43, I have a friend who worked for a large service company. He told me that their labor rates changed almost daily. Here's why. If they had more work than they could handle their rates went up just because they felt like if a customer wanted to use their services, they would have to send a man out on overtime to do the work. If the customer was willing to pay, they dang sure ready to collect their money. Here's the catch, this company is nation wide, and people would pay their prices just because of the "name". IMHO the advertising is a means by which you get your phone to ring. After the phone rings is when the "sales" work really starts. If you "show your hand" to soon, it may "back fire" in your face. I would leave the rates off, and then I would train the person who answers the phone on "how" to make a sale over the phone. Making sales over the phone is another subject. Good Luck.

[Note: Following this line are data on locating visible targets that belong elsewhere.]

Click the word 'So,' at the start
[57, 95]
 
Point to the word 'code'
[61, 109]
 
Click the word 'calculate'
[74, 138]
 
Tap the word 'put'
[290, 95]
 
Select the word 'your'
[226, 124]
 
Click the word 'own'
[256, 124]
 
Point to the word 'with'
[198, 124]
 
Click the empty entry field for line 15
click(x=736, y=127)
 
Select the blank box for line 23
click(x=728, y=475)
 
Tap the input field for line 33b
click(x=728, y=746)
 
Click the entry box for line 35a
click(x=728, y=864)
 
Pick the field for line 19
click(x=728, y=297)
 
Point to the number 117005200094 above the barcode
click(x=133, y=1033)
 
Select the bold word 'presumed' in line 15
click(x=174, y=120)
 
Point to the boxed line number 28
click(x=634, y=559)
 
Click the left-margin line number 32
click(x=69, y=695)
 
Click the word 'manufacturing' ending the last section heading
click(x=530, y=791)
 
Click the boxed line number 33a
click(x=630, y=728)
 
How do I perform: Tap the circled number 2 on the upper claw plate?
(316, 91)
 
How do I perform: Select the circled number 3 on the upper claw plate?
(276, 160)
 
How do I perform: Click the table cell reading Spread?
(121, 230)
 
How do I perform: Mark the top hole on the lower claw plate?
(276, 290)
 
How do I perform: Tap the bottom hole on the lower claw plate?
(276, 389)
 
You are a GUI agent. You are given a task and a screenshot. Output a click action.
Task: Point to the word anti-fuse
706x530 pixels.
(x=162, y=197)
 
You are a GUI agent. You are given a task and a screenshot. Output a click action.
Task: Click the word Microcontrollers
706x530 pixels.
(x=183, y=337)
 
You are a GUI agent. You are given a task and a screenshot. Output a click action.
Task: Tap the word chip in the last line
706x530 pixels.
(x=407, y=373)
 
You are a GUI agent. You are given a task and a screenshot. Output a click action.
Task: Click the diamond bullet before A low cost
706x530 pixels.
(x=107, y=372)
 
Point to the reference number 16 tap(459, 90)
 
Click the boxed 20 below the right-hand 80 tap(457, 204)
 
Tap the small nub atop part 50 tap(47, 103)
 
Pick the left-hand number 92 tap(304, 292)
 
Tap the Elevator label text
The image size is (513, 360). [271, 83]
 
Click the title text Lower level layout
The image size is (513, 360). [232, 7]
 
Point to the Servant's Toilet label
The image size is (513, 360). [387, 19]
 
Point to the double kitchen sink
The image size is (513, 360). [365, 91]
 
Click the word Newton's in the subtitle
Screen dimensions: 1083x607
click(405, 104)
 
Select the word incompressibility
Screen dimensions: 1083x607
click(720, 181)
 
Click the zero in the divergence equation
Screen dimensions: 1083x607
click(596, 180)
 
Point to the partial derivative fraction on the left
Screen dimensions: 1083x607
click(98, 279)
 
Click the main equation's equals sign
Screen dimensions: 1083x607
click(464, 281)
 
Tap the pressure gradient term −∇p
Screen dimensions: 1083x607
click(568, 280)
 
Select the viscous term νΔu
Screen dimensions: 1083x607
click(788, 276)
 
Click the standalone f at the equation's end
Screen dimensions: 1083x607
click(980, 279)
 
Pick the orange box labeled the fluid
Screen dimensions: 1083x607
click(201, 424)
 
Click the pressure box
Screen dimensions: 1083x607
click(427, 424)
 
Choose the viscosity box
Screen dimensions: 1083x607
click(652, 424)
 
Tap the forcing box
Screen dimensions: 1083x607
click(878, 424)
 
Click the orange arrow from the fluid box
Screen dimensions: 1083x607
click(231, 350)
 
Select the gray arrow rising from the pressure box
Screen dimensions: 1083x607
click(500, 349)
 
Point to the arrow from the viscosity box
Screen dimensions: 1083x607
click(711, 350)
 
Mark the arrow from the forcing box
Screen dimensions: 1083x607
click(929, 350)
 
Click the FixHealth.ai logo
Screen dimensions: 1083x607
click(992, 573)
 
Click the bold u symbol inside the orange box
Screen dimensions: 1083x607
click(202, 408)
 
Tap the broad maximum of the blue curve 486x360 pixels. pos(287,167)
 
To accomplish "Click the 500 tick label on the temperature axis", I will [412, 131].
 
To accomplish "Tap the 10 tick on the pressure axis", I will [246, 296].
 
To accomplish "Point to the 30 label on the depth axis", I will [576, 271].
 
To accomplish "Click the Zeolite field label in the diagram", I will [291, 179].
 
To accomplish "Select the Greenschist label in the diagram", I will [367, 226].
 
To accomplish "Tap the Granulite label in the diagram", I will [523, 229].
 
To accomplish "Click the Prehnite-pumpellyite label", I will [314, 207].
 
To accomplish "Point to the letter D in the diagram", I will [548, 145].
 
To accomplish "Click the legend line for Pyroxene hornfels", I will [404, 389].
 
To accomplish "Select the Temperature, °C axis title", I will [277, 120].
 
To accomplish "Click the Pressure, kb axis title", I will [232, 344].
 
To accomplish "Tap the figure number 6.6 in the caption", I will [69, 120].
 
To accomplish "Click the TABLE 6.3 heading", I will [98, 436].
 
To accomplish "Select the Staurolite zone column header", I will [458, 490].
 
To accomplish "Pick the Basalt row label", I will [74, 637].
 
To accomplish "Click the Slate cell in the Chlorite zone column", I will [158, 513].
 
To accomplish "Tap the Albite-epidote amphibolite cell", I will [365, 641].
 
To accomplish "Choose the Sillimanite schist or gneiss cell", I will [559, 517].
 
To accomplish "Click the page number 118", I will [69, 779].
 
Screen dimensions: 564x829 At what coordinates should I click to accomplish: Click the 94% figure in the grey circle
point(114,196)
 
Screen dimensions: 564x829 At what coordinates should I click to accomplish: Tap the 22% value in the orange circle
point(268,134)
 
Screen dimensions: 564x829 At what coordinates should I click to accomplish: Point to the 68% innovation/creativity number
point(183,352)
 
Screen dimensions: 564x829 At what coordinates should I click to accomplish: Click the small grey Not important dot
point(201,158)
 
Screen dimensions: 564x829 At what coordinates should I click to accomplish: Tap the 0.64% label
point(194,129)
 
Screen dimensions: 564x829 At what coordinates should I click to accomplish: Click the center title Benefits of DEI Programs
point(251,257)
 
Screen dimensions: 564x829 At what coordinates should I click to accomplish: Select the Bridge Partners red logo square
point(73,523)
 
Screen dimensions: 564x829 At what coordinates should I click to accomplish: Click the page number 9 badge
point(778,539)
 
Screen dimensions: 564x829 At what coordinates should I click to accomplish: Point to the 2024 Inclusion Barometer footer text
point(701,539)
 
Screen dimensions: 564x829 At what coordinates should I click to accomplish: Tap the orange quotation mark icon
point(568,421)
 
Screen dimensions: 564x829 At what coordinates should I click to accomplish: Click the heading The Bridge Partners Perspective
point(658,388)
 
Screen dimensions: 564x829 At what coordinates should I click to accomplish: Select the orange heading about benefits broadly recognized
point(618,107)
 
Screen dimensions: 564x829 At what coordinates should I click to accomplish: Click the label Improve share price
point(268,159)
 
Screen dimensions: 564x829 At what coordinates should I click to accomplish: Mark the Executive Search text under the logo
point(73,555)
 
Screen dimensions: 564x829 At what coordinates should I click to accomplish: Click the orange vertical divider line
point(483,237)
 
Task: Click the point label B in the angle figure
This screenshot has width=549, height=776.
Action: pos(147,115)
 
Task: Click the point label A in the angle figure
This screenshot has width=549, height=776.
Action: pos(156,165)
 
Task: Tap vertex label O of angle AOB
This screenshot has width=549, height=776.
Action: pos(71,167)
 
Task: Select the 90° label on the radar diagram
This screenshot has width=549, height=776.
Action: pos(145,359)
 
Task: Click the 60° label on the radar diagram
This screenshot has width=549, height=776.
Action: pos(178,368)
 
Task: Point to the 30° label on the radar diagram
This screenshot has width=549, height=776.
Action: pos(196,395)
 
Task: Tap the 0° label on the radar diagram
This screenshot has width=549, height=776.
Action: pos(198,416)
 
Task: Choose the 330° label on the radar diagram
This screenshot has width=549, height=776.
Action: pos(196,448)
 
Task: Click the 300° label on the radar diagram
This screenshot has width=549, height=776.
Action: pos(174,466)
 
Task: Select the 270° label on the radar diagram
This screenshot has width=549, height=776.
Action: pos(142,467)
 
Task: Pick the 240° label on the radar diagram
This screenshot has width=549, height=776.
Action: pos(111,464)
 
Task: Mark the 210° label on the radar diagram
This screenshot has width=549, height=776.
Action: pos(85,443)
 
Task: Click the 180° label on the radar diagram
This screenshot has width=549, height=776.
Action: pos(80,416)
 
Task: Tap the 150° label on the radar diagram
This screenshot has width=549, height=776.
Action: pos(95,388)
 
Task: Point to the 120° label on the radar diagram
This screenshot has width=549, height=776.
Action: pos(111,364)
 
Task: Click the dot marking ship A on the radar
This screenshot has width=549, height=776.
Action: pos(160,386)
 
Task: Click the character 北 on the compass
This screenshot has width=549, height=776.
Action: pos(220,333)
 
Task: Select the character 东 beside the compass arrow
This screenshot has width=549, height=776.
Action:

That'll be $75.00, please (who should I bill this to), Doc
There are times when advertising an hourly rate may be useful - just starting out and want to drum up some business? - advertise a special 'new customer' rate....or a discount rate for senior citizens... or an 'as low as $' rate...like the Doc said, "After the phone rings is when the 'sales' work really starts." Your advertised 'as low as' rate might not be applicable to that particular inquiry, etc.
In '92 I advertised a low hourly rate special...got me a 30-day (8 hrs. per day) contract during a slow time...I still do work there at my normal rates.
I don't do a lot of advertising, but I wouldn't put an hourly rate in one. I would advertise a certain item for a fixed price, such as Ceiling fans installed from $50 and up. I do fan installations for a local fan store that advertises on my behalf "ceiling fans installed from $39", what they don't say is plus $35 trip charge, $7 for a light kit, $25 if bracing is needed and the $39 is only good for up to a 10 ft ceiling. I think you should avoid this type of pricing, the only reason I allow it is because they insisted on offering the ridiculous $39 price. I personally wouldn't qoute hidden fees, although they do give a price sheet and explain to the customer exactly what the charge will be before they leave the store.
I've been thinking of doing energy audits on potential customers homes. Give a free audit of places that they may be losing energy. Cooling, heating, lighting. Let people know that installing dimmers on the lights saves energy, and if they want them, install them for a your fee. Installing attic fans helps keep the attic cooler and lower the AC part of the power bill. Have them walk around the house with you and note to them any electrical problems they might have. You'll be suprised the things they really need done once you get there and they get comfortable with you. Some cases they will just get the audit and you never hear from them again, but it could bring some work your way. And they may talk to friends and neighbors also. For the most part I stay to busy to do many of these but It might help if you're just starting out or things slow down for you. If you had a HVAC company to refer them to, you might collect some finders fee money from them if they see enough traffic from you, Get some of their business cards and put your name on the back and the audit date so they can track your business that you send over to them.